2802 sayılı Hâkimler ve Savcılar Kanunu, hâkimlerin ve savcıların yalnızca hukuka uygun davranma yükümlülüğünü değil; mesleğin vakar ve onuruna gölge düşürebilecek, kişisel haysiyet ve itibarı zedeleyebilecek davranışlardan kaçınma zorunluluğunu da açıkça düzenlemektedir.
Mesleğin saygınlığını korumak, görev süresinin sona ermesiyle birlikte ortadan kalkmayan ve yaşam boyu süren bir etik sorumluluktur. Nitekim, bu sorumluluk, Türk Yargı Etiği Bildirgesi’nde de açıkça düzenlenmiştir.
Son dönemlerde adı geçen kişinin konuşma ve yazışmalarından ortaya çıkan görüntü, bu ilkelere aykırılığın en belirgin örneklerinden biri durumuna gelmiş olması karşısında, hem mesleğin saygınlığının korunması hem de kamusal güveni zedeleyen davranışların hukuksal sorumluluğunun anımsatılması bakımından artık kaçınılmaz bir değerlendirmeyi gerekli kılmıştır.
Bir kişi yasal sonuçlarına katlanmak koşuluyla kendi adıyla hareket etmekten men edilemeyeceği gibi, bunun da ötesinde, suç işlemeyi dahi göze alabilir veya şahsî itibarını riske atabilir. Ancak, hukuka aykırı ve muhataplarının kişilik haklarına saldırı niteliği taşıyan eylemlerini, adının önüne “Devlet’e ait” ve asla zedelenmemesi gereken bir unvanı ekleyerek sergilediğinde konu, kişisel sorumluluğundan öteye, tümüyle başka bir boyuta taşınmaktadır.

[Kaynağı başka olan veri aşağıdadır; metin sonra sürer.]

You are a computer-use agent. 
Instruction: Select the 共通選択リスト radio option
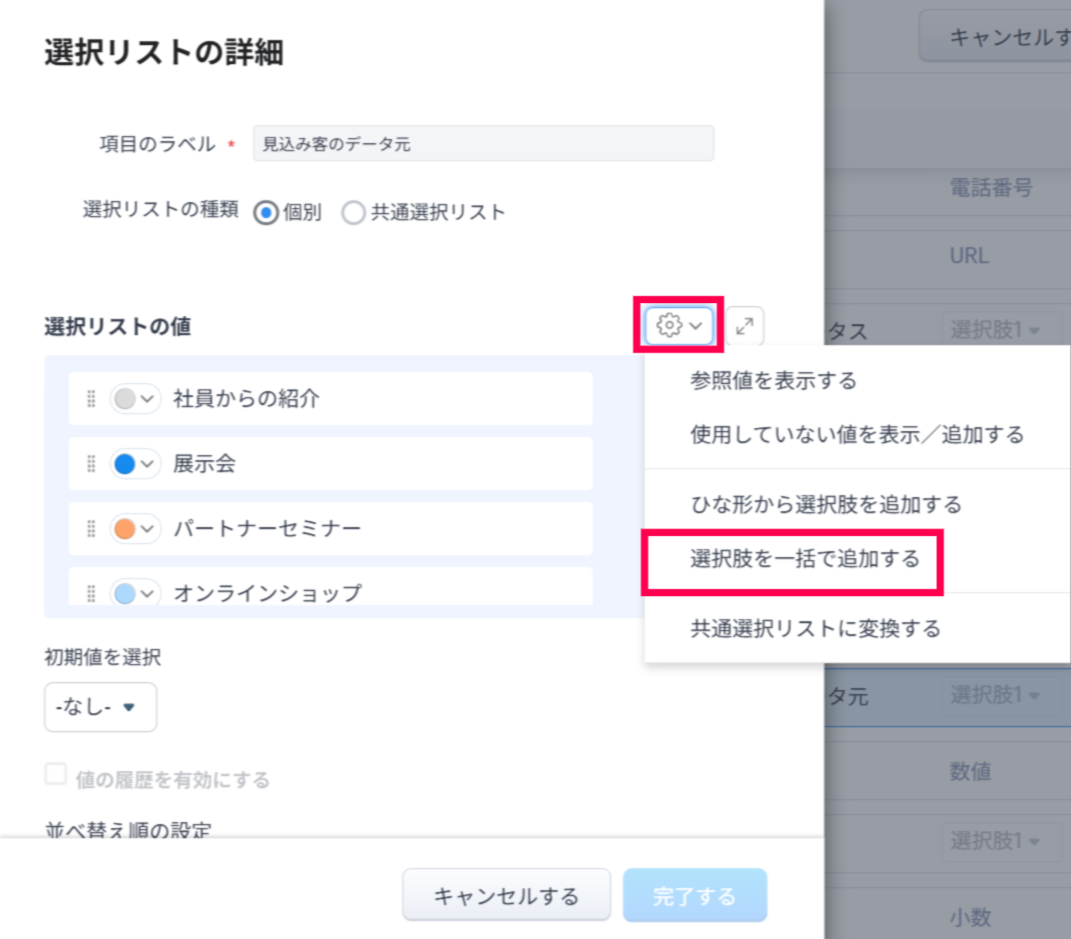[x=354, y=213]
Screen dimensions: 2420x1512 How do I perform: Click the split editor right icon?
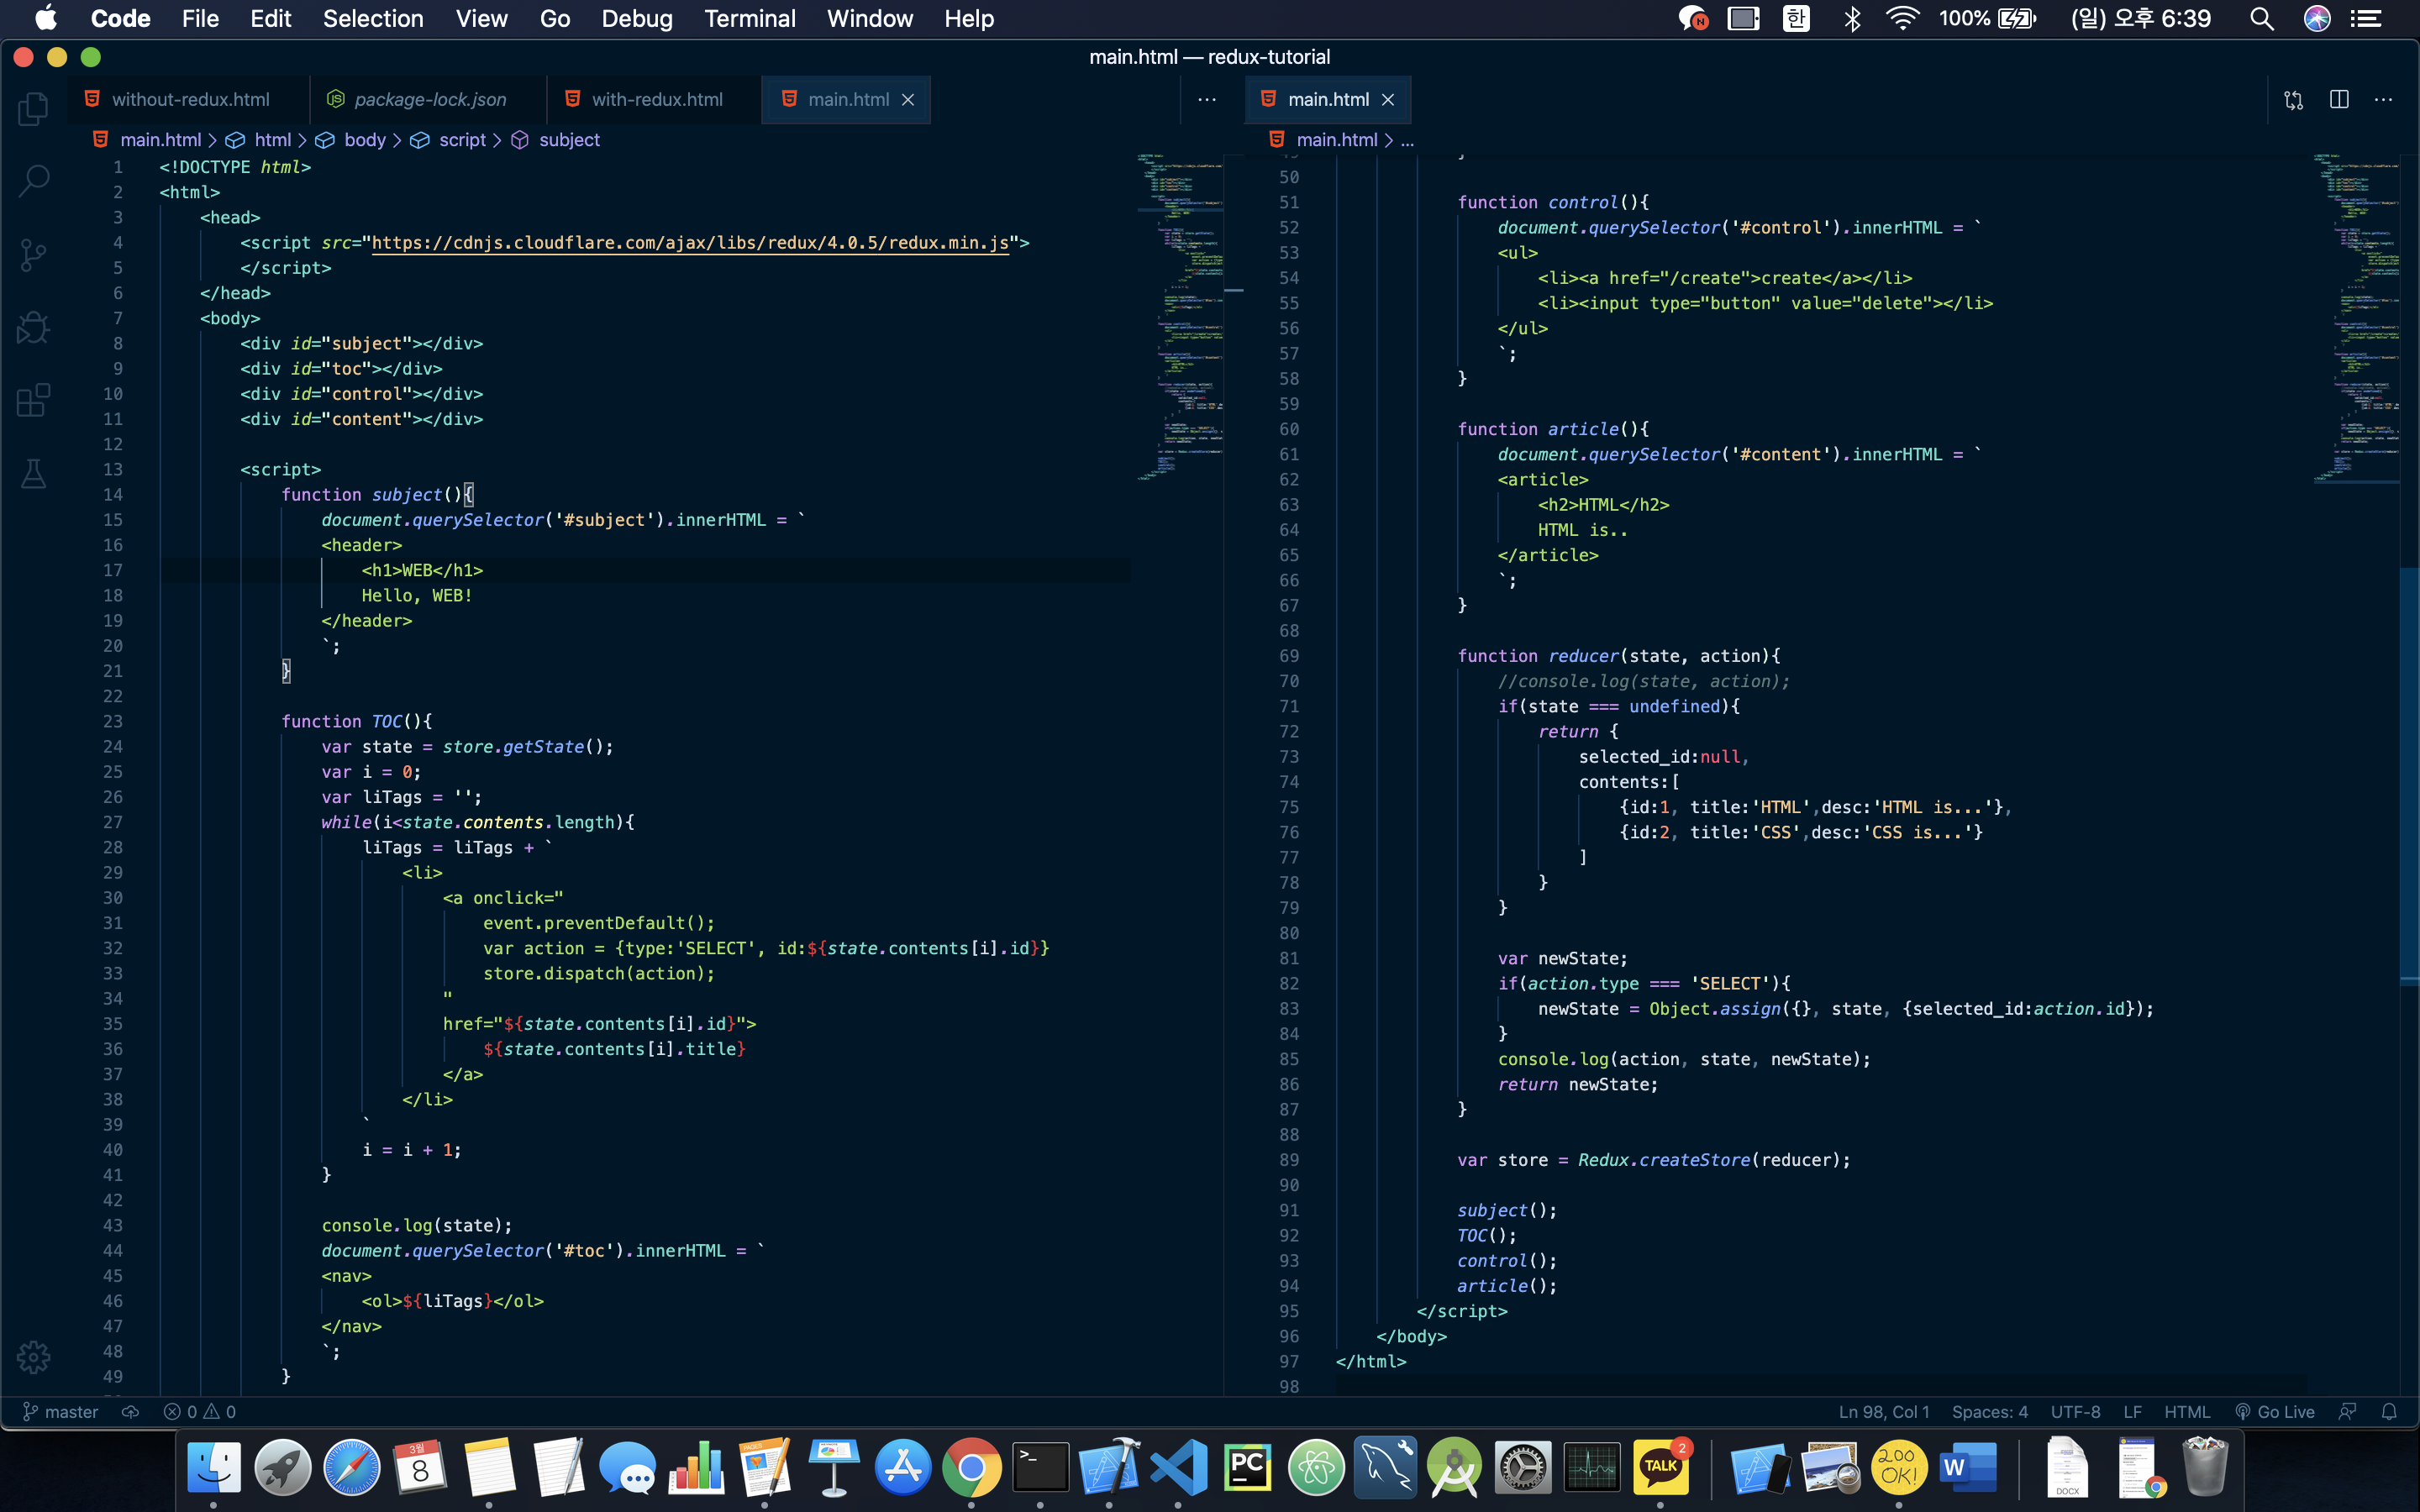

Zirâ kendi adına yöneltilen beyanların ötesinde, Devlet’e ait bir sıfat aracılığıyla temsil ettiği kurumun saygınlığına zarar verebilmesi kişinin kendi tasarrufunda değildir ve olmamalıdır.
Öyle ki, hukuk meslek ve unvanlarını alan kişilerin (hâkim, savcı, avukat, noter, akademisyen vb.) profesyonel hukukçu olmaları nedeniyle eylem ve işlemlerinin hüküm ve sonuçlarını bildikleri karine olup, aksinin ileri sürülmesi hukuken ve etik olarak olanaklı değildir.
Bu bakımdan, her ne kadar “emekli” olmuş bir kimsenin “Cumhuriyet savcısı” sıfatını kullanmasını engelleyen açık bir yasal düzenleme bulunmuyor olsa da, böyle bir kullanımla hukuka aykırı eylemlerin pekiştirilmesi ya da bu sıfat yoluyla zımnî bir koruma sağlanması hak ve yetkisi bulunmadığı gibi, böylesi bir durumun ceza ve idare hukuku düzenlemeleri kapsamında sorumluluğa yol açtığı kabûl edilmektedir.
Hukuka aykırı ve muhataplarının kişilik haklarına saldırı niteliğini taşıyan yorum ve açıklamaların hâlâ Devlet’e ait bir sıfat altında sürdürülmesi, kişilerin olduğu kadar ve hatta bundan daha çok, Devlet’in saygınlığını etkileyen sonuçları ortaya çıkarmaktadır.
Bu nedenle, yalnızca eylemlerinin doğrudan muhataplarının değil; zararın niteliği ölçüsünde, Devlet’in kendisinin de bu kişiden tazminat talep etme hakkını bir seçenek olarak değerlendirmesi gerekmektedir.